Blog. Now there’s a word for you. I had a hard time finding out the proper spelling of it. Oh, yes way, really! I did so try to look up the spelling of it. Spelling errors just drive me up the wall. I cannot stand the thought that I have misspelled or misused a word and there are some people who don’t even care! I shudder at the very thought of using affect for effect or except for accept. Others can do it, but I just cringe to even think about such a possibility.

Now there are some of my friends and correspondents who do not feel this way at all. They take the position that if a word is used a certain way long enough, even though it is used improperly or inaccurately, then the Whole English language should be changed and a new meaning adopted because obviously that’s how people want to use it. They point out how words from 400 – 500 years ago are either no longer used or their meanings are completely changed. There are many examples in Shakespearean writings of this. They also are quick to point out that in the time of the Founding Fathers all spelling was done phonetically. They say the language is a fluid, evolving, living thing and changes and should change all the time.

I say, “Phooey!” The only people in Elizabethan times who could read and write were the rich, the landed gentry, and the nobility. Since these were the “educated” classes, it was their responsibility to maintain the language and its meaning. As far as the Founding Fathers go, well, I would suppose that if you are a little pipsqueak of a group of colonies fighting to be free from tyranny and no one has passed down any hard and fast rules of spelling or usage to you, you might be allowed the occasional misspelling now and then because you were busy fighting for Life, Liberty and The Pursuit Of Happiness.
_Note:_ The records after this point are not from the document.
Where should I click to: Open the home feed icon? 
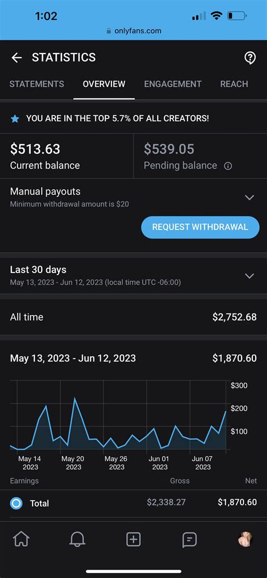[21, 540]
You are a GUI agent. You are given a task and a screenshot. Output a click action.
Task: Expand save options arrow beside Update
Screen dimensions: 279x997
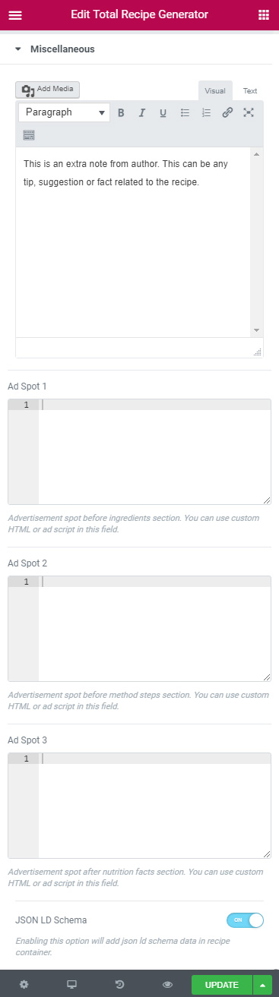pyautogui.click(x=262, y=985)
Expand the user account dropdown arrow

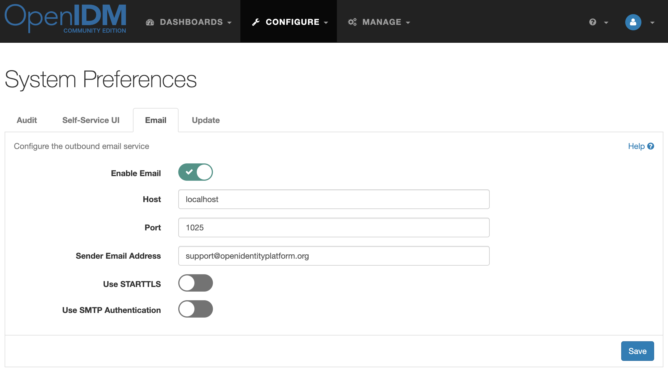tap(652, 23)
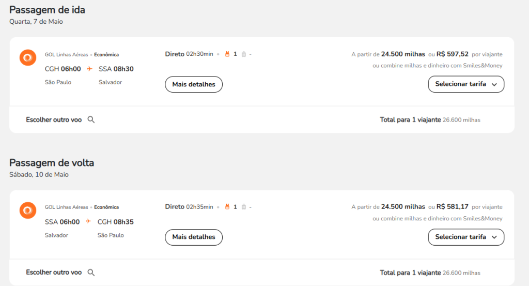Click orange plane icon between SSA and CGH
This screenshot has width=529, height=286.
point(88,222)
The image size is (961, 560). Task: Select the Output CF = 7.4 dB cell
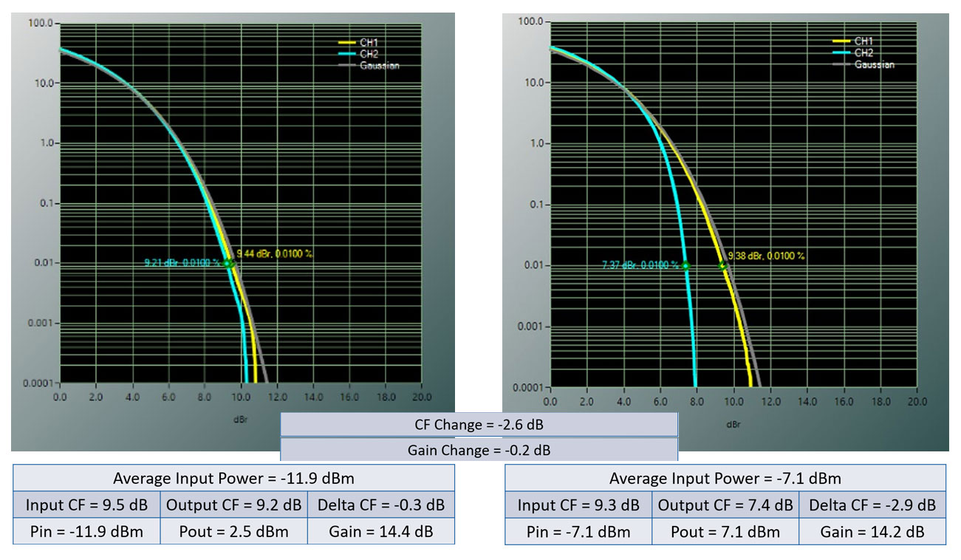725,505
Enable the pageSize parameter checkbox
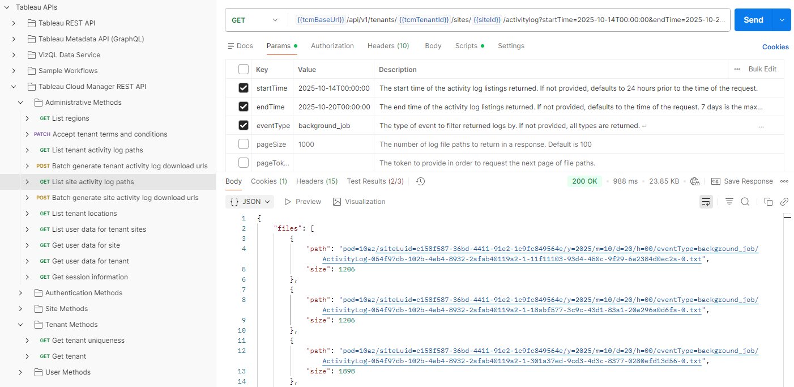The height and width of the screenshot is (387, 794). [x=244, y=144]
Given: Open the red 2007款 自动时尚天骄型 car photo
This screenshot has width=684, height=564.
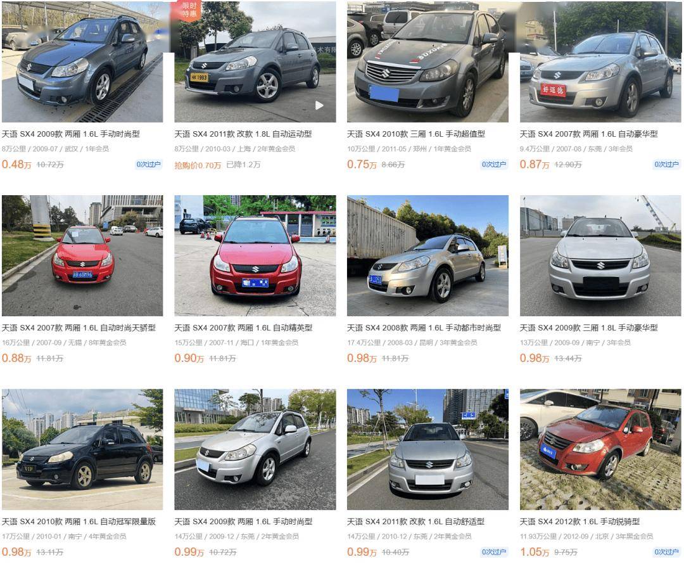Looking at the screenshot, I should [x=82, y=255].
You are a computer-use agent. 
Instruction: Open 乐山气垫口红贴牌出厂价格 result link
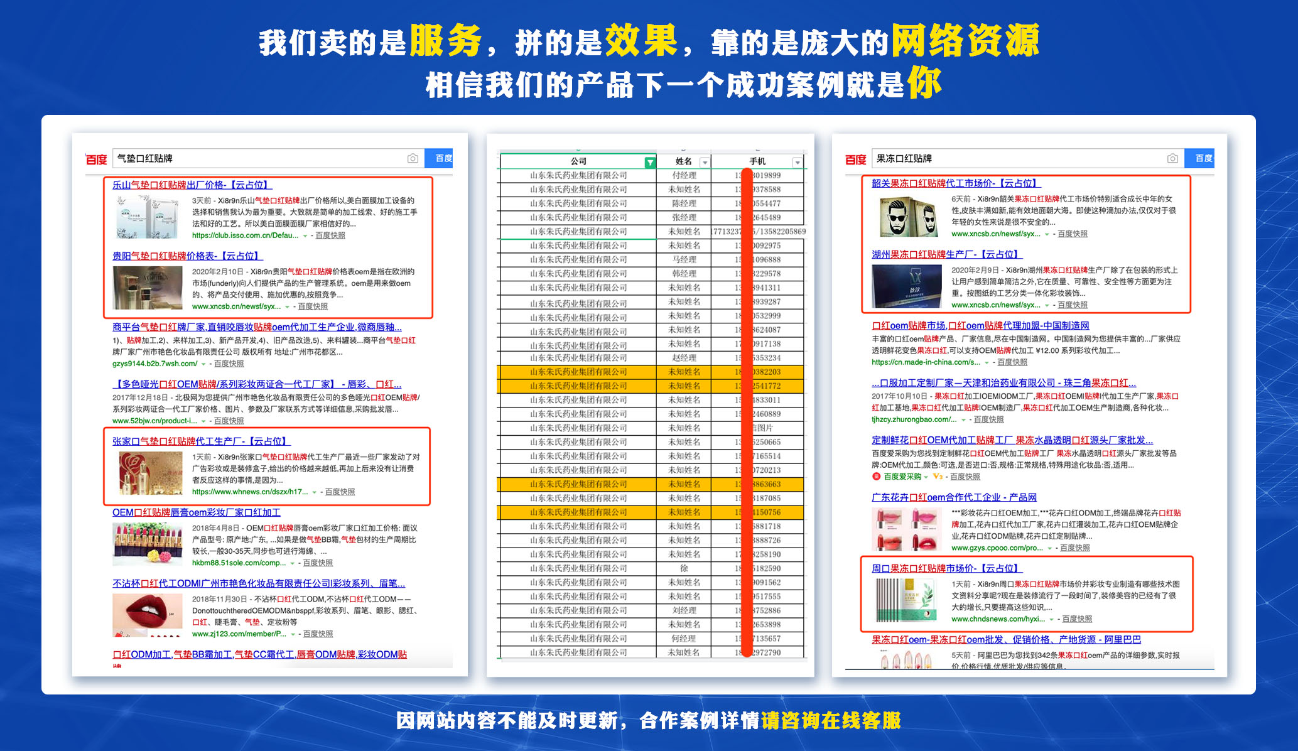[192, 185]
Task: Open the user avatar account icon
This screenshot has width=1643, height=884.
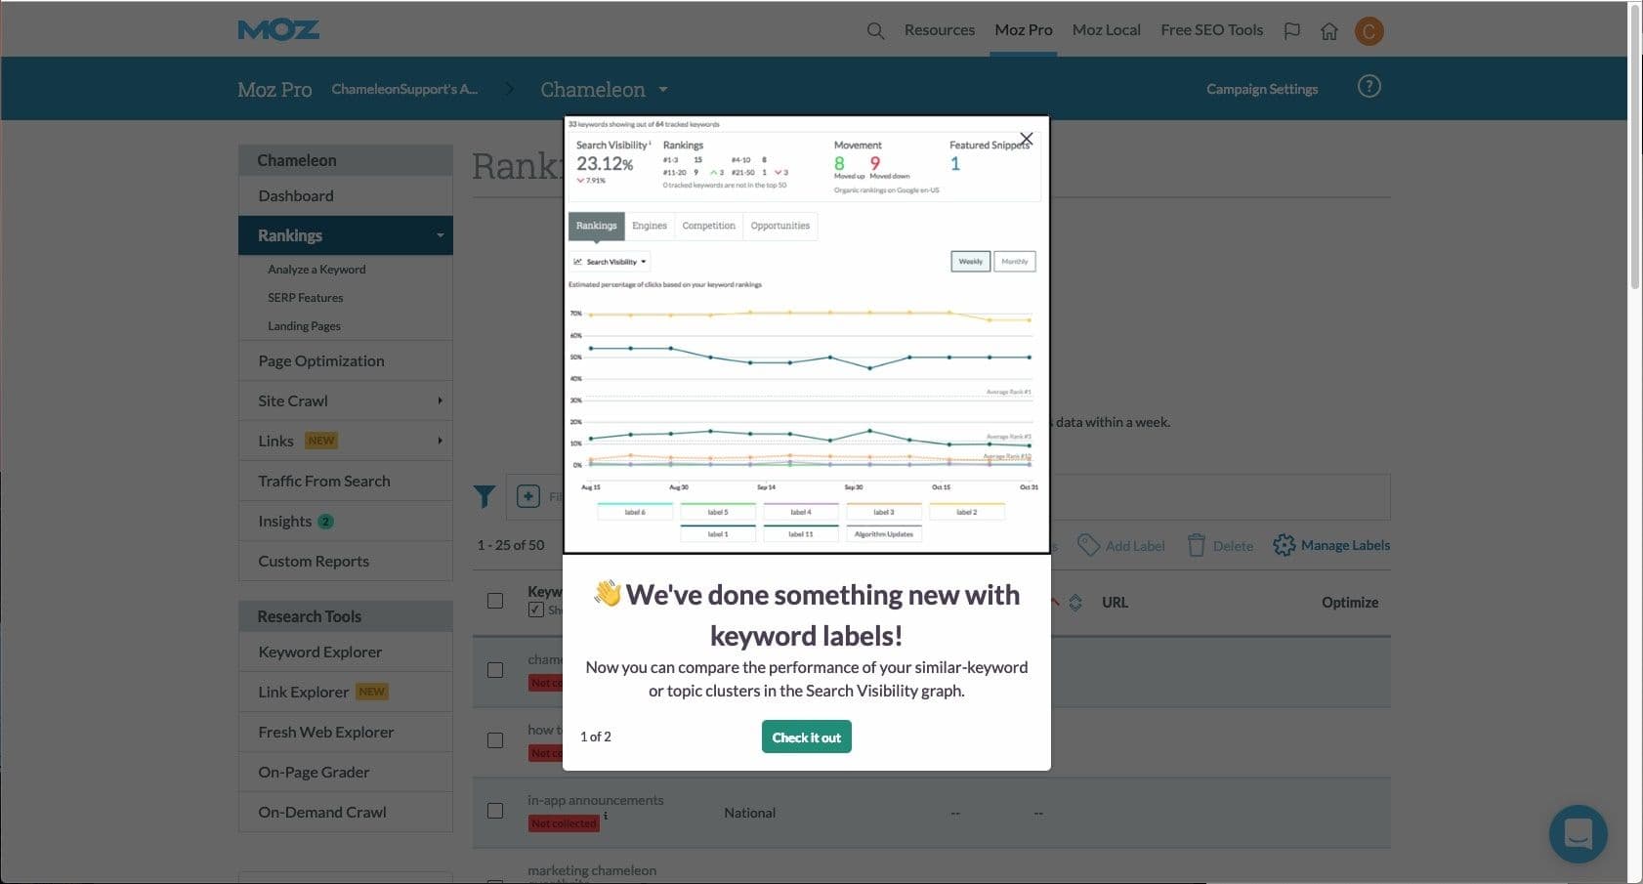Action: [1369, 31]
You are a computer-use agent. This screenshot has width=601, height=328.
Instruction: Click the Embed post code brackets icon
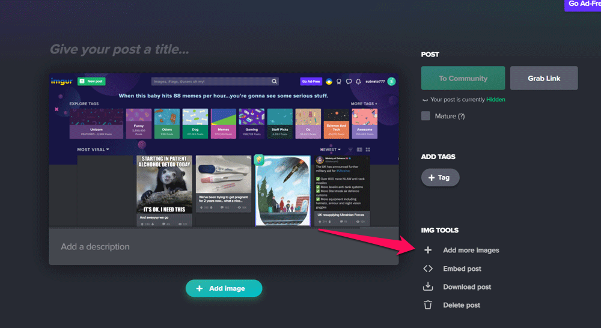coord(428,269)
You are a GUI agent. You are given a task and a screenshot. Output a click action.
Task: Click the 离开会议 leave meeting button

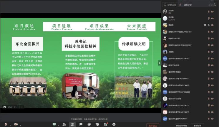(x=153, y=125)
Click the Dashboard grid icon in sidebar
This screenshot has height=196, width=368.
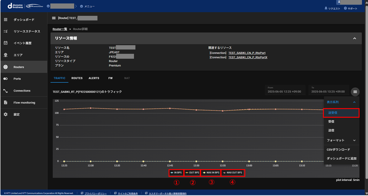(x=5, y=20)

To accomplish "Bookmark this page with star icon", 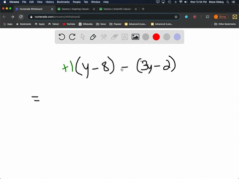I will [176, 17].
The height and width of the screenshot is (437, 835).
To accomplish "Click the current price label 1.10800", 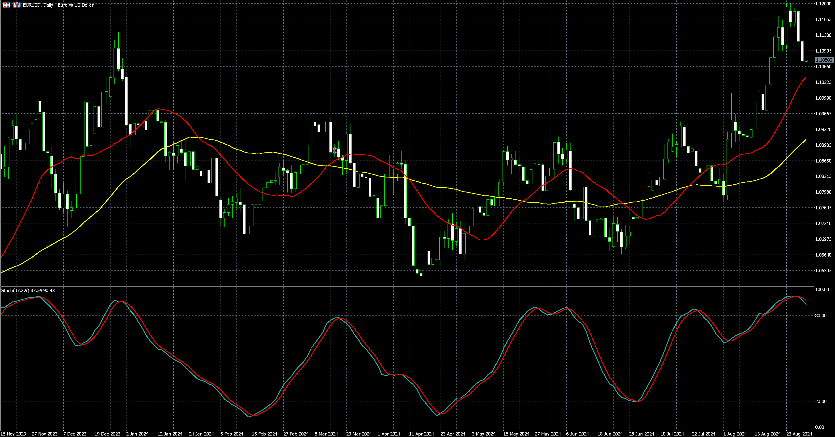I will pos(824,60).
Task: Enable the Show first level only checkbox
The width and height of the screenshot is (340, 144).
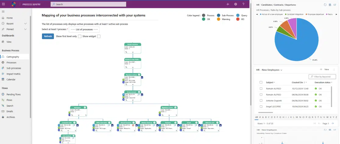Action: pyautogui.click(x=80, y=36)
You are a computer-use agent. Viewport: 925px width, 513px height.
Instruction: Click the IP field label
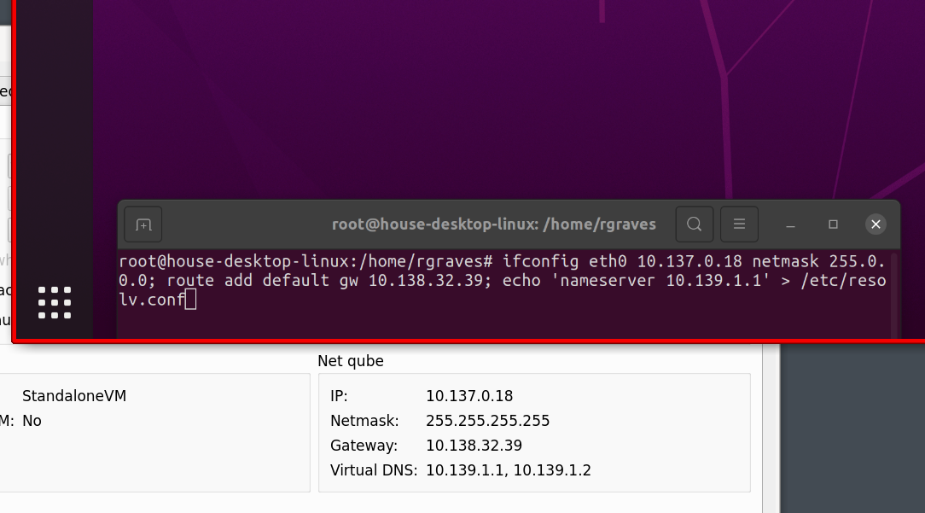[339, 396]
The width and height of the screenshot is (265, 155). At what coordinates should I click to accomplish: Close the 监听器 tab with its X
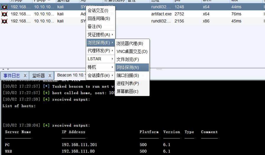(x=50, y=76)
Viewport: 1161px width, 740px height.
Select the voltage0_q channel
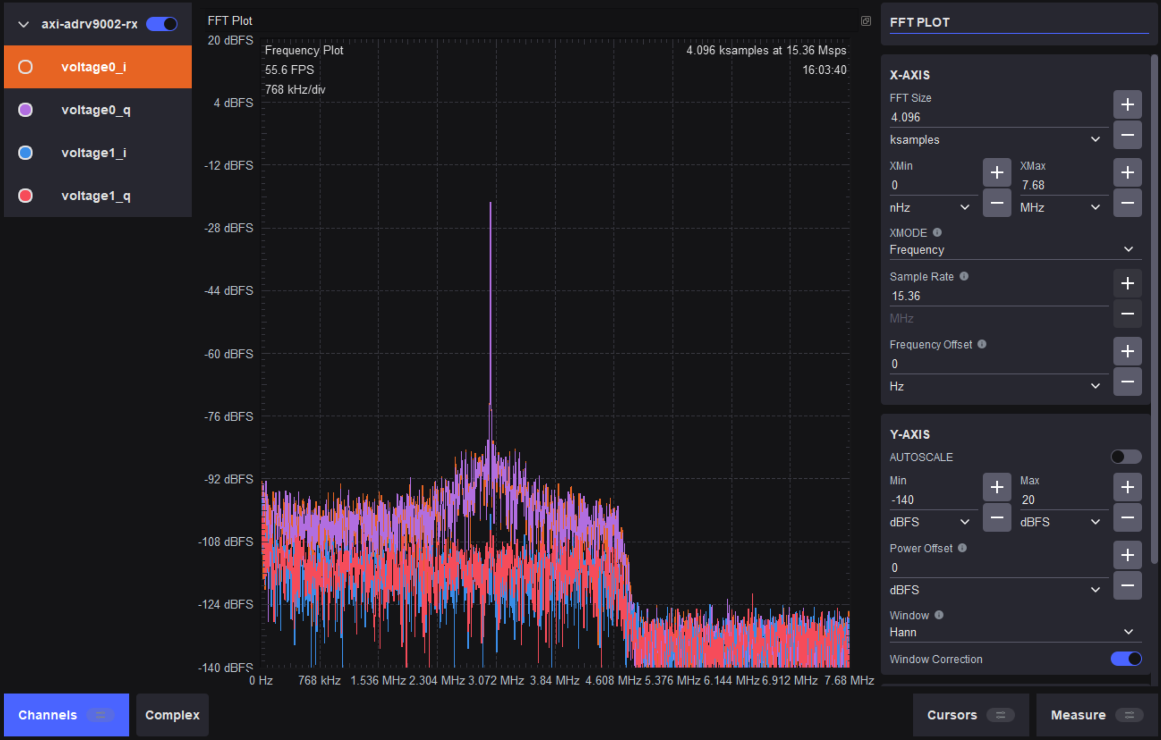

Okay, so I don’t always take people to task for it as I should, in fact, I generally try not to say anything to most people. The exceptions (not acksepshuns) are those people that make a point to let you know how educated they are. I especially cannot stand to be reading along in a book and discover a misspelling. I don’t mean a non-published manuscript, but a published book that was run once through “spell-checker” and sent to press! Newspapers and magazines do this too and it aggravates me to no end. There are supposed to be editors and proofreaders who catch this sort of thing!

So, anyway, I wanted to learn, once and for all, the correct way to spell ‘blog and I never really did find out. That it is a shortened form of the word “weblog” I know, but is it a word on its own, yet? Do we still need to keep the apostrophe to be correct? That goes against my beliefs about the language, but if we are going to make it a word of its own, let’s gets rid of the apostrophe.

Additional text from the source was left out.